Kearney-based Platte-Clay EC filled most of its line crew positions with apprentices, and after a six-month search, they hired an engineer from a Texas co-op whose spouse wanted to relocate to the area to be closer to family.

Deihl says, “We offered the position to three different people, and I tell you, times have changed so much that the first word out of their mouth was if they could work at home—not salary or benefits.”

Over the past year, the co-op has reexamined benefits packages to appeal to younger workers, rebooted its employee engagement team and taken steps to improve technology enabling remote work.

Recently, he says, the co-op made an offer on an engineering position, but due to the high cost of housing in the region, the candidate declined and the position remains unfilled. The co-op has relied on contractors to fill the engineering and line crew gaps.

“The average home price in Bend is $775,000, so if you could afford to put 20% down, that’s going to come out to more than $5,000 a month when property taxes are included,” Markham says. “Getting people to move in from out of the area is virtually impossible even at the executive level because of the expense of housing. And then when you add other inflationary factors … the cost of living was already high in Central Oregon.”
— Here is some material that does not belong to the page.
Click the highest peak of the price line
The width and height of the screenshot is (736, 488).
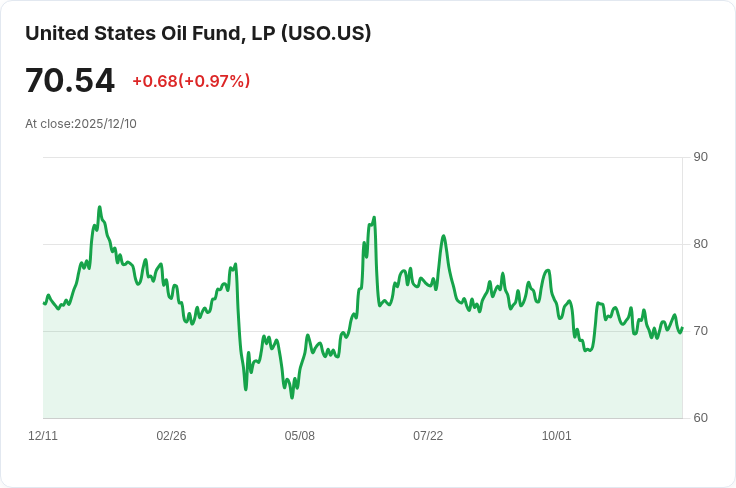pos(99,207)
Even larger co-ops and G&Ts are feeling the pressure. Power suppliers, including East Kentucky Power Cooperative, are looking nationally for hard-to-fill technical positions “and for pretty much every position that’s open now,” says Teri Lacy, human resources manager at the Winchester-based G&T.

“But some of our positions—substation design, system protection and even some of our construction projects—are so nuanced that not a ton of people have that experience,” Lacy says.
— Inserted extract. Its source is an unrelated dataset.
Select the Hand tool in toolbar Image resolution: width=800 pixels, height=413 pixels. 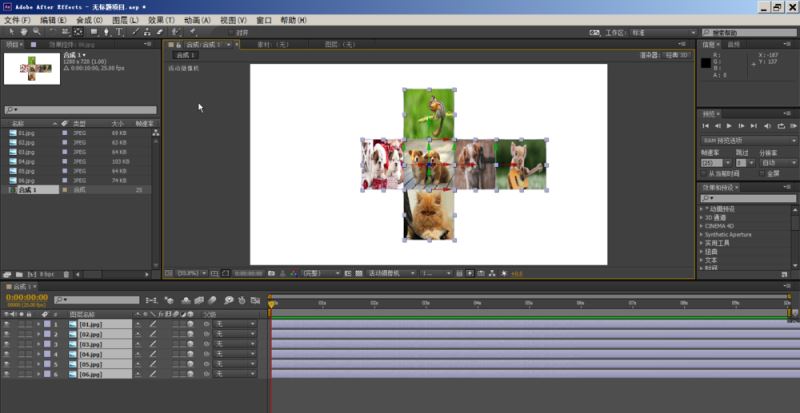tap(24, 32)
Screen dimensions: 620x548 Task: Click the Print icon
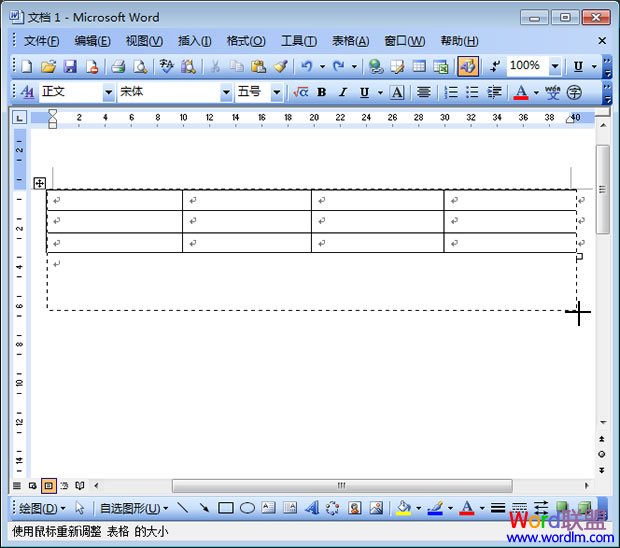click(118, 66)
The G&T, she says, is raising its profile through a brand ambassador program and doing more outreach to local schools and colleges, especially for technical jobs.
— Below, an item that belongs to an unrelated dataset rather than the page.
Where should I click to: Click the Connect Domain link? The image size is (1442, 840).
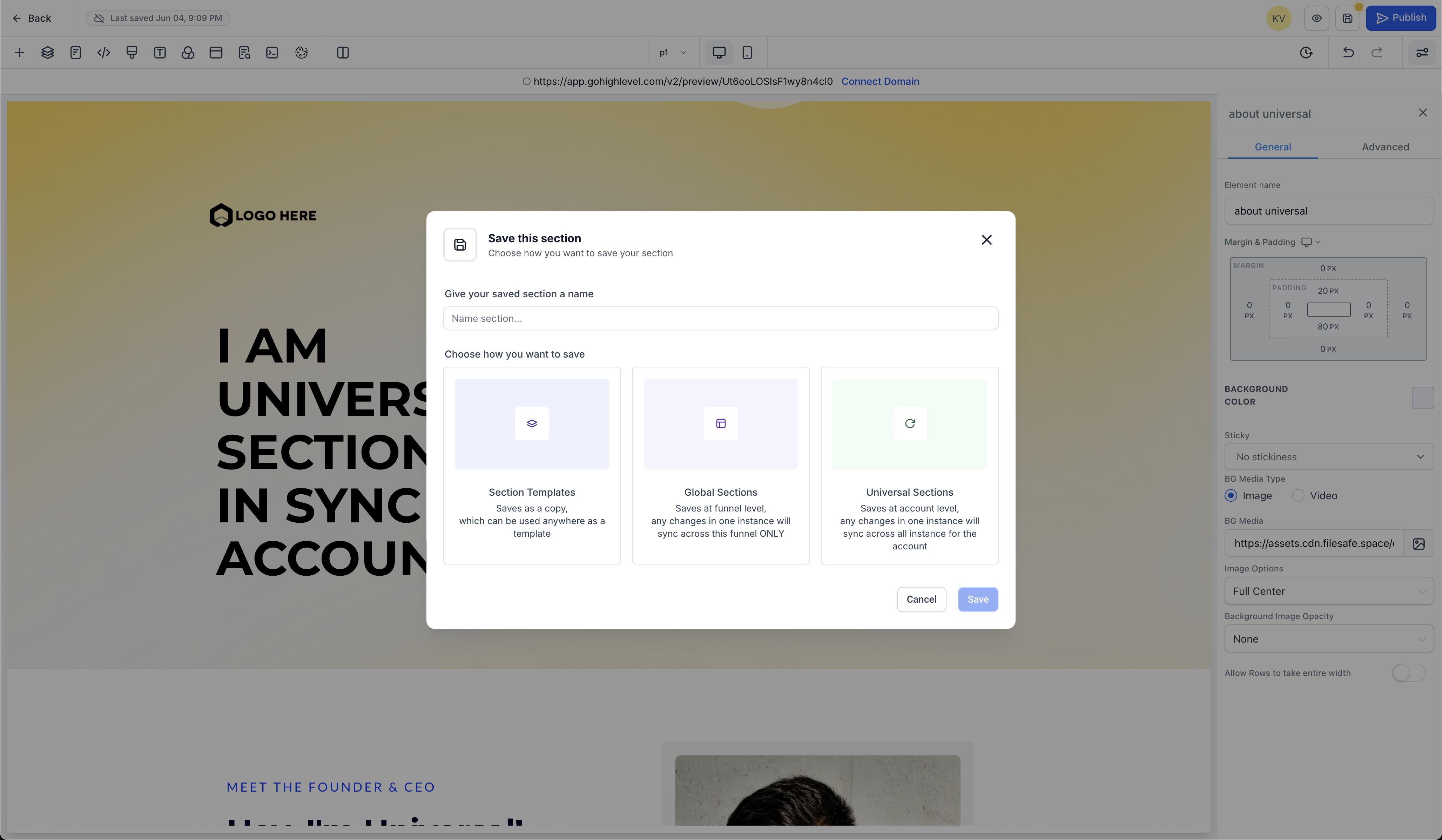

“We recruit nationally, and we’ve even had as many as 13 headhunters looking simultaneously for one position. And these are well-paid jobs.”

Get creative

So how can co-ops keep up with these seismic shifts among workers and remain competitive?

In her visits to co-ops—which went up by about 50% last year—NRECA’s Orendorff says many are reassessing workplace culture and policies and practices, with some further along than others.

“They’re looking at how they can improve their culture and increase leadership skills, collaboration and transparency. They’re looking at how they can develop employees and grow their own talent. They’re looking at policies to see if they can be more flexible on schedules—ideas such as four 10-hour days, hybrid working and flexible time off so employees can take an hour off without having to use up an eight-hour day of vacation, sick or PTO,” she says.

Sometimes tweaking a job description can do the trick. At the Association of Louisiana Electric Cooperatives, based in Baton Rouge, a fruitless, yearlong search for a communicator ended when CEO Addie Armato advertised the opening as a project manager.

“I thought, maybe we just need someone who can manage these projects, is resourceful enough to find outside help and can bring everybody together,” says Armato, who admitted being “taken aback” when the search dragged on for months.

Now is also a good time for co-ops to lean into their “sterling reputation” as great places to work, as one expert put it. Co-ops have been doing this by simply raising awareness within their communities and focusing on in-house improvements.

Within the past year, Central EC has promoted about 10% of its workforce, and its board authorized increases in salary ranges.

“You need to give workers opportunities to advance and let them excel,” Markham says. “There are ways to work around these challenges. We just have to be creative.”